RSNA 2016: How to improve quality by leveraging your IT department

Paul J. Chang, MD, medical director of enterprise imaging at the University of Chicago, began his presentation at RSNA 2016 by saying his goal was to upset “everyone in the room” with his opinions on quality and IT. He said this with a smile, but he did go on to speak about quality in different terms than radiologists are used to hearing.

There might be a lot of buzz lately about quality in healthcare, Chang explained, but quality is a lot like a floor mat in a car. When someone purchases a car, the floor mats are not part of a separate transaction—they’re included as a part of the deal, without extra charge. And hospital groups view quality in the same way; they will invest in improved efficiency (the car), but they expect high quality (the floor mats) to be included.

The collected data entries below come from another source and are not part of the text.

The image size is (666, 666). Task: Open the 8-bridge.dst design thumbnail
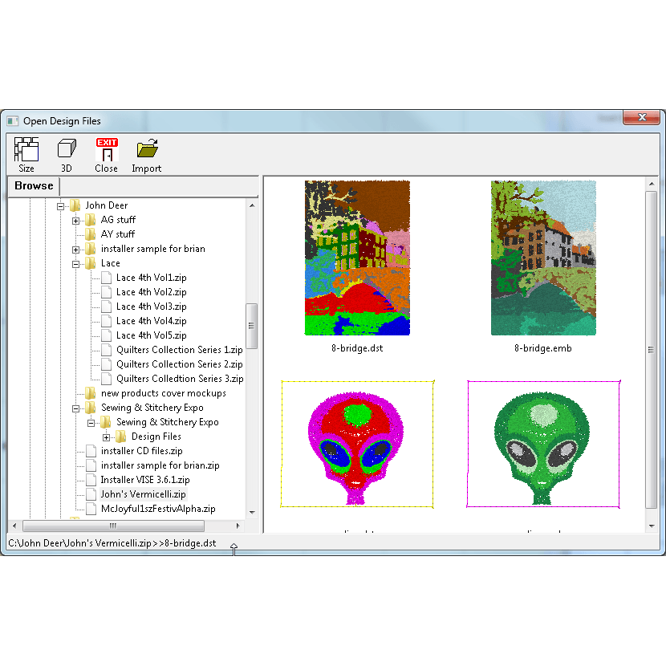coord(358,258)
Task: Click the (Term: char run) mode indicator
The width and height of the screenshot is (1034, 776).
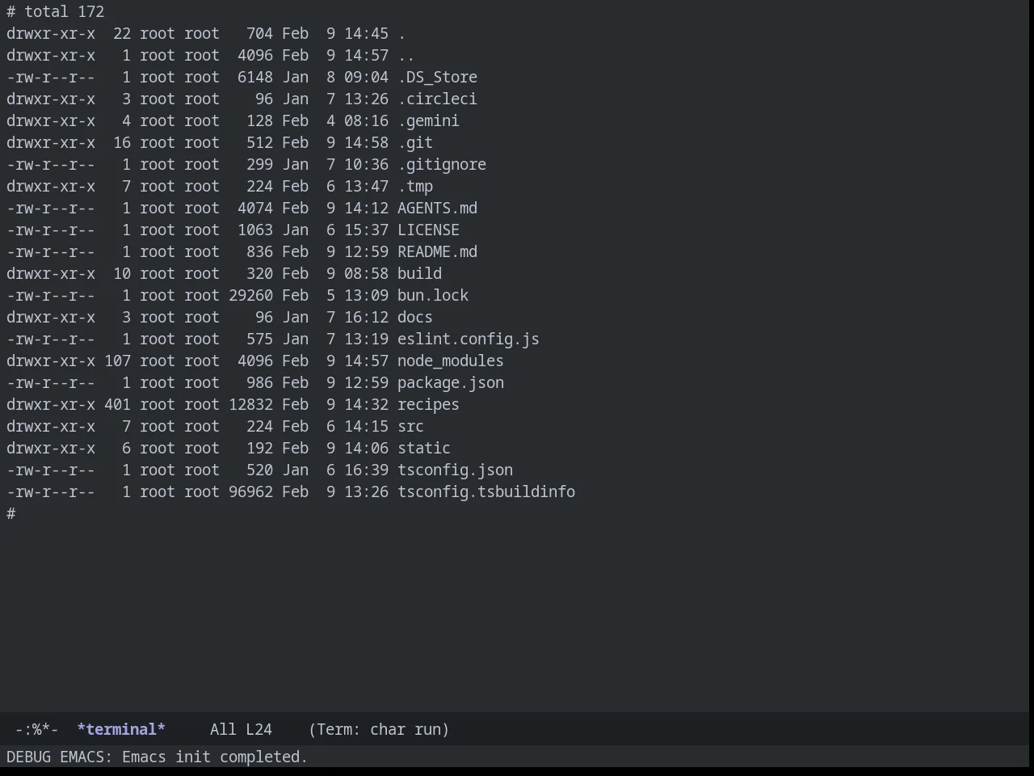Action: (379, 729)
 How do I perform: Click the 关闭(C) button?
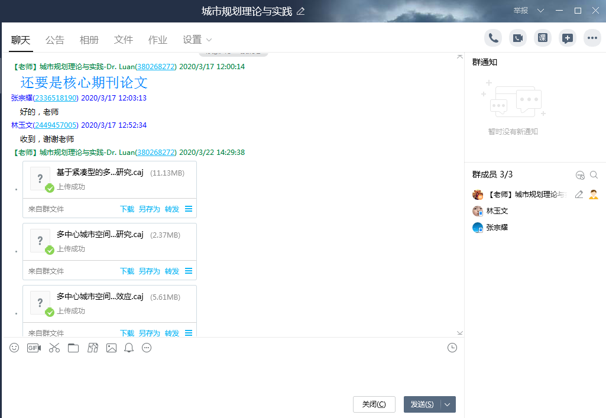coord(374,404)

“We value quality and pay lip service to it, but we don’t put money into it,” Chang said. “Even today, when I talk to people who run large systems, it’s ‘I need to cut costs.’ At the end of the day, these systems are about cost and efficiency. They value quality ... but it’s expected.”

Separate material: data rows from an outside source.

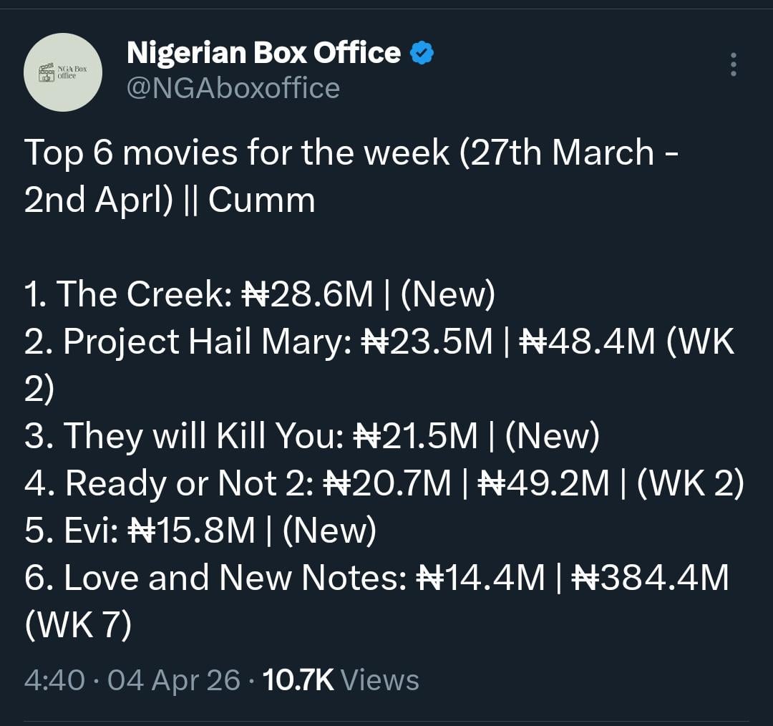The image size is (773, 726).
Task: Click the word 'Cumm' in the tweet
Action: tap(262, 200)
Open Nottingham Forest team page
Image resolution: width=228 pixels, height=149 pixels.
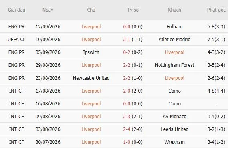point(174,65)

This can make it difficult for a radiology group or department to significant improve quality. But Chang shared a solution that he has seen work again and again over the years: leverage IT resources to improve workplace efficiency—and watch as it improves quality at the same time.

The unreliable asset

Rule No. 1 when leveraging those IT resources, Chang noted, is that workflow should rely on humans as little as possible. We just aren’t efficient enough.

“Every other industry bends over backwards building IT systems to avoid depending on humans to remember to do things,” he said. “Humans are very good at a lot of things, but they are probably the most unreliable IT asset you have. We’re ‘down’ more than half the time, by the way; that’s not very good. And we’re terrible at remembering things.”

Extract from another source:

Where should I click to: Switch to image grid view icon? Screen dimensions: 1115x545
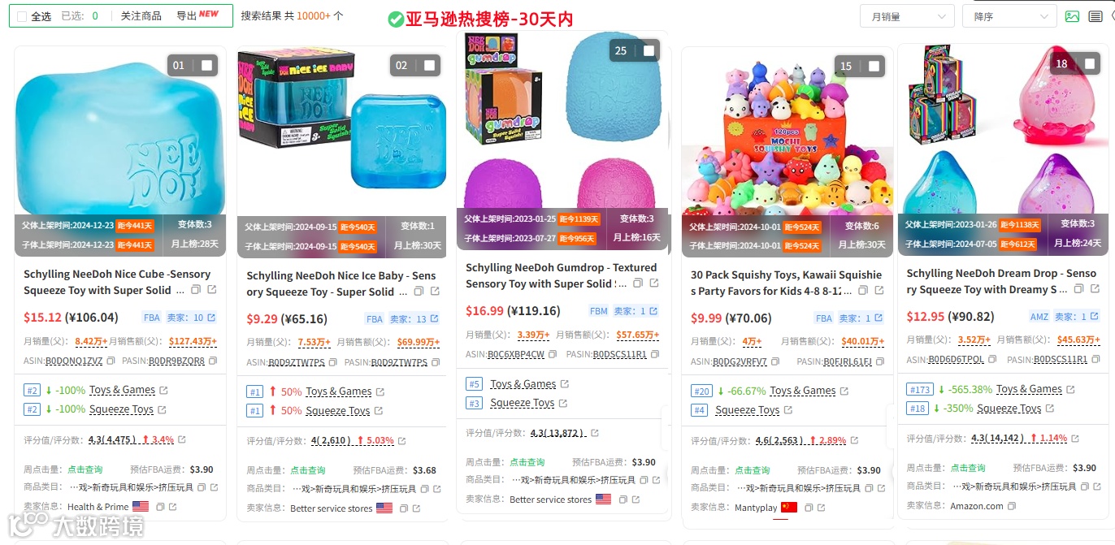(1073, 16)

Chang went on to provide example after example of ways he has leveraged IT in his own career. In each case, efficiency was improved—which, in turn, improved quality.

For instance, Chang and his colleagues knew radiologists were receiving less and less context about patients as technologies were advancing. The solution? Use IT to extract all relevant information about the patient from the electronic medical record and automatically give it to the radiologists as they place orders.

Chang also saw that technologists would take up to 20 minutes to enter imaging protocols into equipment before each exam. At his request, the IT department worked directly with their vendors to tweak the equipment, making it so no human input was necessary. It made the department more efficient—and, yes, it improved quality as well.

“Instead of five to 20 minutes, it takes 500 milliseconds,” Chang said. “And does it work? It sure does.”

Yet another way Chang leveraged IT was implementing a system that allows radiologists to send short message services (SMS), or text messages, to other physicians—and when those messages are ignored, an alarm goes off until they are acknowledged.   

“I can’t remember the last time I called the ER,” Chang said. “We have a busy ER, but we don’t call them. And they love it, because they don’t like our phone calls either.”

By taking advantage of his university’s IT department, Chang was able to make three different aspects of the imaging process more efficient. Quality might be a floor mat, but it’s a floor mat that can be improved—if you can properly leverage your IT department.

Chang’s presentation took place on Monday, Nov. 28, and followed sessions by Keith J. Dreyer, DO, PhD, and Richard E. Heller III, MD.